Zarko Cabarkapa was carrying the Warriors at one point scoring all his 7points in a row. But the Player of the game for Warriors has to be Adonal Foyle who had HUGE blocks on Amare....but he did get dunked on twice. Anyways exciting game caught the end of it :clap: .


----------



## halfbreed (Jan 7, 2003)




----------



## halfbreed (Jan 7, 2003)

Pejavlade is the winner of the prediction game.

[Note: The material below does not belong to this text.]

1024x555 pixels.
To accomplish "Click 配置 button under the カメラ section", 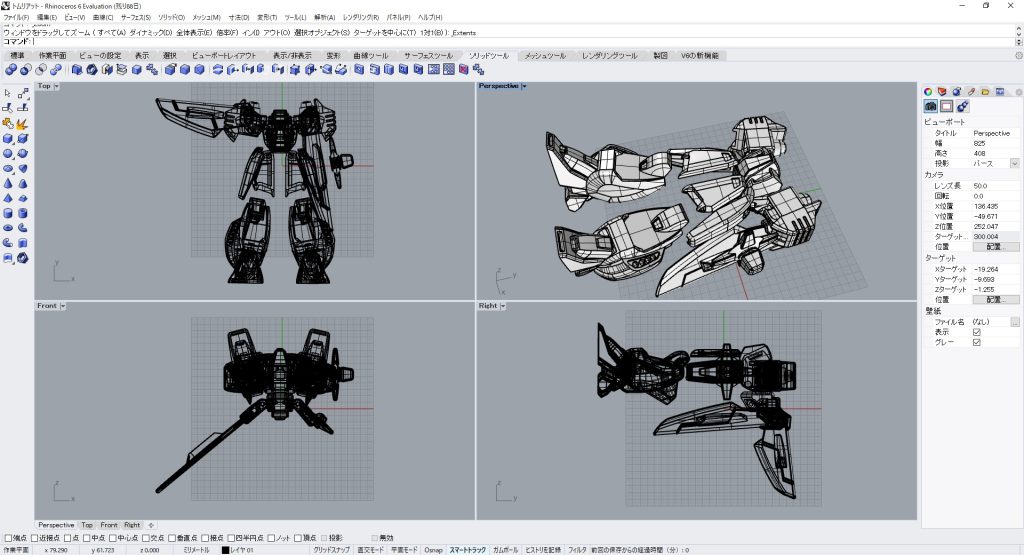I will point(995,246).

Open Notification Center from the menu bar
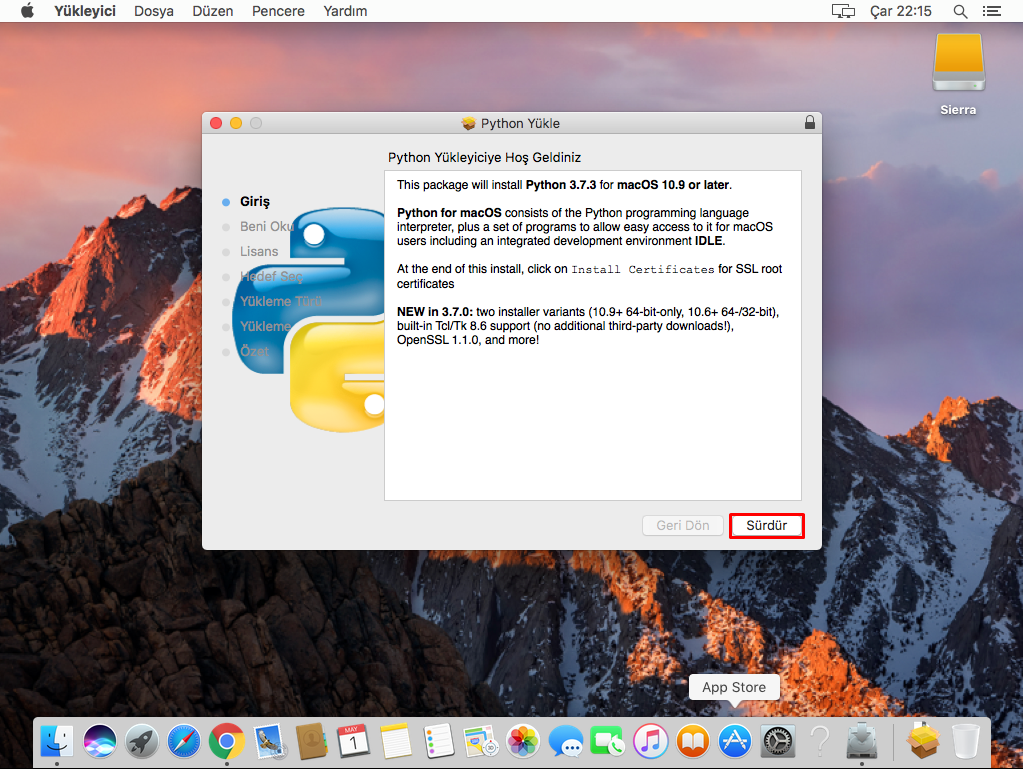pos(992,11)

I also gave 500 to bruindre for being almost as close as Pejavlade, but for being closer to the final score of the game.

Congrats all.


----------



## byrondarnell66 (Jul 18, 2004)

Man i wish they would show this team on Nat tv a little more, some exciting ball, maybe next year, good job :clap:


----------



## Pejavlade (Jul 10, 2004)

halfbreed said:


> Pejavlade is the winner of the prediction game.
> 
> I also gave 500 to bruindre for being almost as close as Pejavlade, but for being closer to the final score of the game.
> 
> Congrats all.



Thanks. Keep posting you're predictions in Kings fourms hopefully you will win.


----------



## DwyaneWade4MVP (Apr 1, 2004)

Amazing game, 18 - 35 from downtown, although Baron was 0 - 8!!! That's 7 in a row??


----------



## B Dizzle (Apr 3, 2004)

thats even 8 in a row, Dwyane! GREAT game, I think the best win of the season! BD just missed a tripple double, Dunleavy, JRich and Pietrus played amazing, Foyle was more than solid!


----------



## bruindre (Jul 18, 2004)

halfbreed said:


> Pejavlade is the winner of the prediction game.
> 
> I also gave 500 to bruindre for being almost as close as Pejavlade, but for being closer to the final score of the game.
> 
> Congrats all.


Thanks for the love, halfbreed. :cheers:


----------



## halfbreed (Jan 7, 2003)

Postgame Quotes 



> *Mike Montgomery*
> “Dunleavy's shot...kind of the nail at the end. He hits the two threes in a row. That's what people have been doing to us and now we jump up and hit some really nice inside/outside threes with the game on the line. That's what is pleasing."
> 
> "Stoudemire, he's something. But Adonal was not backing off trying to block shots and 17 boards. It was a pretty high level game. It was people playing out there and we hung in there with them."
> ...


----------



## halfbreed (Jan 7, 2003)




----------



## halfbreed (Jan 7, 2003)

Game Recap 



> OAKLAND, Calif. (AP) -- Jason Richardson and Mike Dunleavy still were wide-eyed in the locker room, still joking with each other and shaking their heads in disbelief.
> 
> The Golden State Warriors have been losers ever since the two players joined the NBA, so everything about this eight-game winning streak is new: the tempo, the accolades, the big shots that never seem to miss -- and the cheers from fans who are just as joyfully surprised as the players.
> 
> ...


----------



## jokeaward (May 22, 2003)

28-28-28 is special.


----------